Texte de la page:
-=-=-
L’équipe du Phoenix a rencontré Axel Lattuada, réalisateur et acteur pour la websérie « Et tout le monde s’en fout » au Festival Play Azur 2019 à Nice. Dans son interview, il revient sur le processus de création de la série et du combat de ses créateurs autour de questions sociétales.
Peut-être avez-vous déjà vu sur Youtube ce jeune homme encapuchonné au ton volontairement condescendant et à l’humour incisif ! Secondé par la pétillante Zoé (Solveig Anrep), Axel Lattuada (alias Lexa) parle de tout face caméra. Des femmes, au sable, à l’éducation sexuelle, en passant par l’estime de soi, ce duo atypique aborde toutes les thématiques sociétales sans tabou ni complaisance, mais toujours avec humour. Leur but ? Eveiller les consciences et parler de toutes les thématiques sociales et sociétales dans un format court et humoristique. L’équipe du Phoenix a eu la chance de rencontrer Axel Lattuada, co-créateur de la série avec Fabrice de Boni, et de découvrir l’impact sociétal de leurs vidéos.
Q : L’émission « Et tout le monde s’en fout » a démarré en 2017, et on a pu remarquer qu’elle a connu un très gros succès assez rapidement. Pourtant, ce qui la caractérise, c’est ce ton volontairement condescendant, qui fait beaucoup rire, mais n’était-ce pas un pari risqué au début ?
R : « Effectivement, l’émission est née il y a presque deux ans jour pour jour. Et oui, c’était un pari totalement risqué. Ce qu’il s’est passé avec « Et tout le monde s’en fout », c’est qu’on a fait ça un dimanche, parce qu’on s’ennuyait avec mon pote Fabrice [de Boni], et on a décidé de faire un truc qui nous faisait plaisir à nous, sans chercher à savoir ce qui marchait ou ne marchait pas. On n’est pas des consommateurs de Youtube, nous, à la base ; moi j’avais fait une autre petite série avant mais qui n’avait pas trop marché. On n’a donc vraiment pas cherché à faire en sorte que ça marche. Sachant qu’on allait le mettre aux yeux de publics, forcément, on se disait « on verra bien » mais en tout cas, on ne pensait pas du tout que ça ferait un foin pareil. On a donc construit ce personnage en se disant tout simplement : « Ok, on veut traiter quelques sujets qu’on avait envie de traiter et qui nous tiennent à cœur », par exemple sur les femmes, notre première vidéo. A la base, j’avais juste dit à Fabrice : « Tu ne veux pas qu’on se filme dans ton canapé en train de discuter des sujets qu’on traite tous les jours, on poste ça sur Youtube et on appelle ça « Et tout le monde s’en fout » ? » C’était vraiment histoire de faire un truc, parce qu’on est réalisateurs tous les deux et on n’avait plus de projet. Il m’a répondu « Non, je n’ai pas du tout envie d’être filmé, mais toi si tu veux je te filme toi ! » Je lui ai dit : « Ok, mais on ne fait pas le Youtubeur dans sa chambre, on ne fait pas « Axel qui parle de ça », on créé un personnage. » On vient de la fiction : on a fait ce qu’on savait faire encore une fois. On s’est mis dans sa cave parce qu’on ne voulait pas faire chier ses colocs, c’était la contrainte de base. Mais du coup, on s’est demandé « qu’est-ce qu’un mec foutrait dans une cave ? »
-=-=-
Travail demandé:
- 1) Répondez brièvement à ces questions sur l'entretien :
(a) Lors de quel festival l'équipe du Phoenix a-t-elle rencontré Axel Lattuada ?
(b) Qui seconde Axel Lattuada dans la série ?
(c) Quel était le sujet de la première vidéo ?
- 2) Recopiez à l'identique le passage de l'entretien qui commence par les mots contenant « Peut-être avez-vous déjà » et se termine par « de leurs vidéos. ».
Il n'est pas nécessaire de consulter les données.

Données enregistrées:
-=-=-
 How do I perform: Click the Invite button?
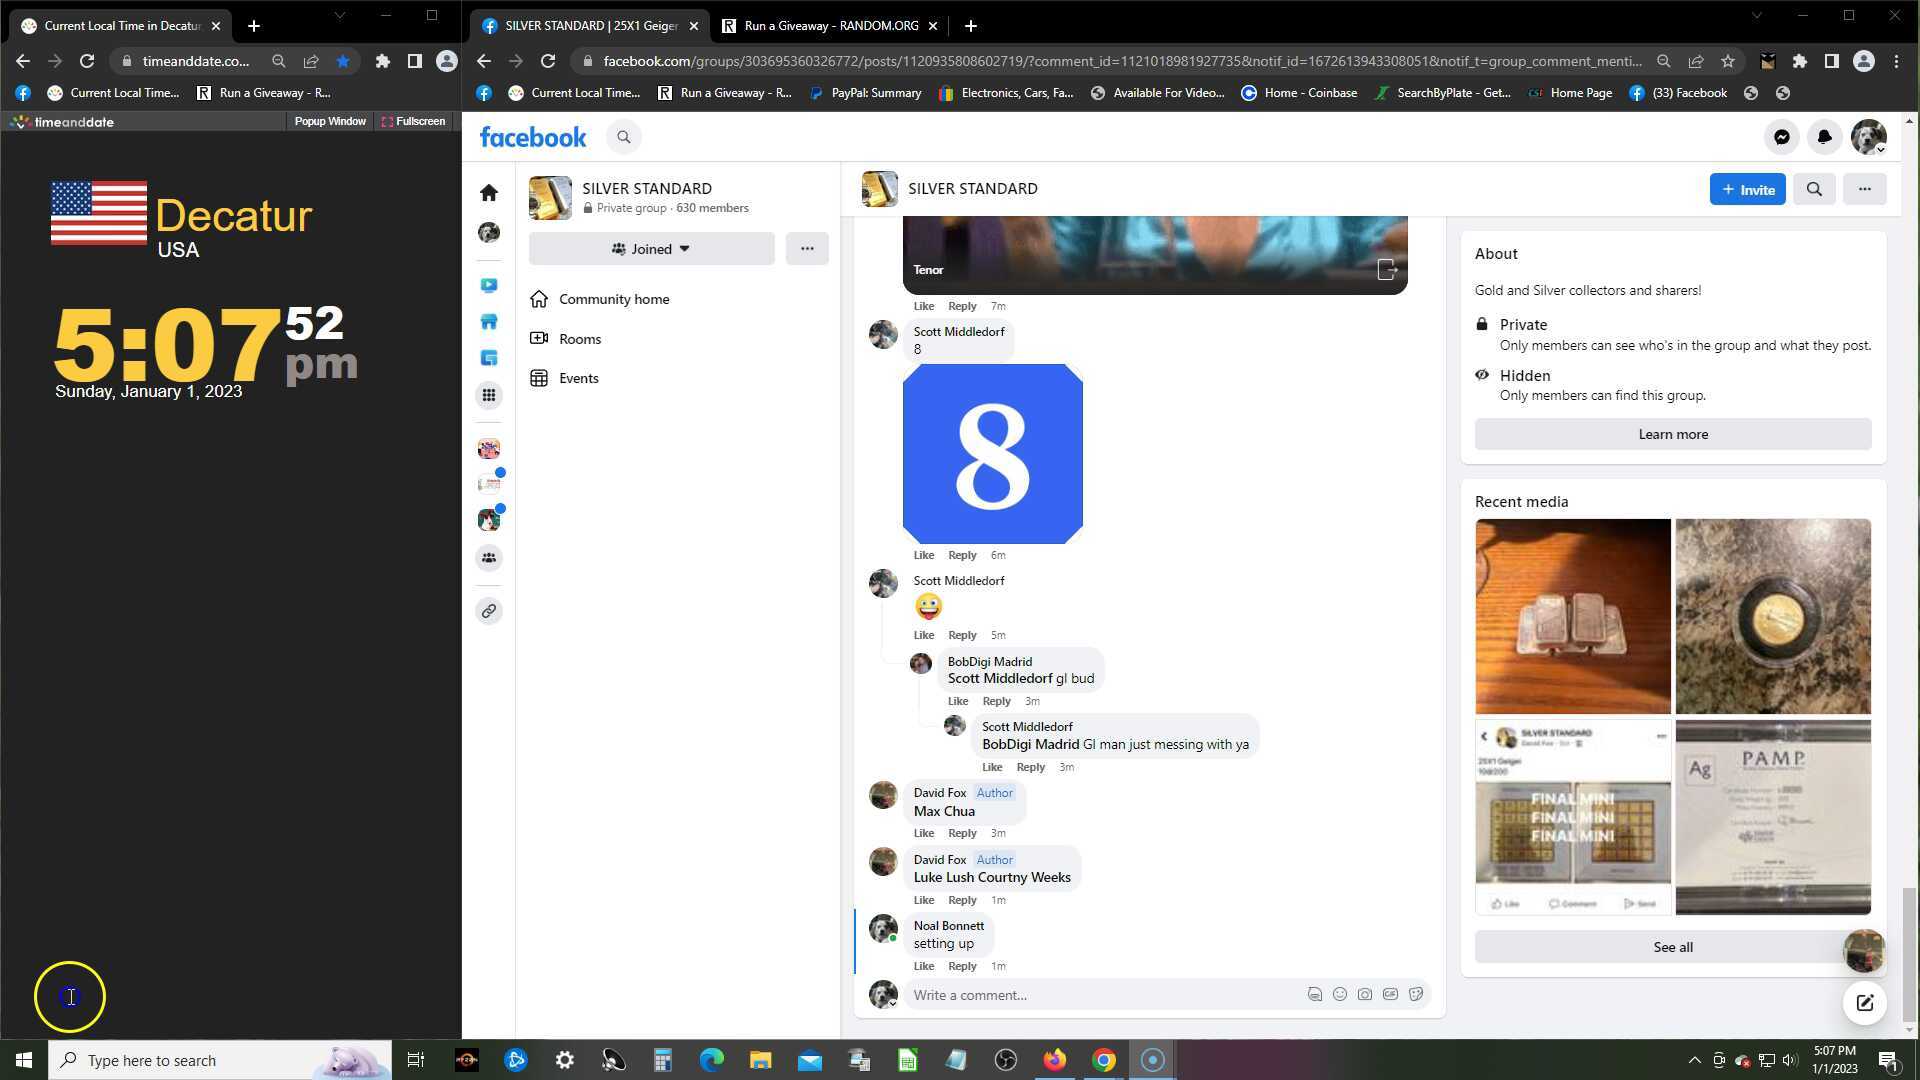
-=-=-
Réponses:
- 1)
(a) Au Festival Play Azur 2019, à Nice.
(b) Zoé, interprétée par Solveig Anrep.
(c) Les femmes.

- 2)
Peut-être avez-vous déjà vu sur Youtube ce jeune homme encapuchonné au ton volontairement condescendant et à l’humour incisif ! Secondé par la pétillante Zoé (Solveig Anrep), Axel Lattuada (alias Lexa) parle de tout face caméra. Des femmes, au sable, à l’éducation sexuelle, en passant par l’estime de soi, ce duo atypique aborde toutes les thématiques sociétales sans tabou ni complaisance, mais toujours avec humour. Leur but ? Eveiller les consciences et parler de toutes les thématiques sociales et sociétales dans un format court et humoristique. L’équipe du Phoenix a eu la chance de rencontrer Axel Lattuada, co-créateur de la série avec Fabrice de Boni, et de découvrir l’impact sociétal de leurs vidéos.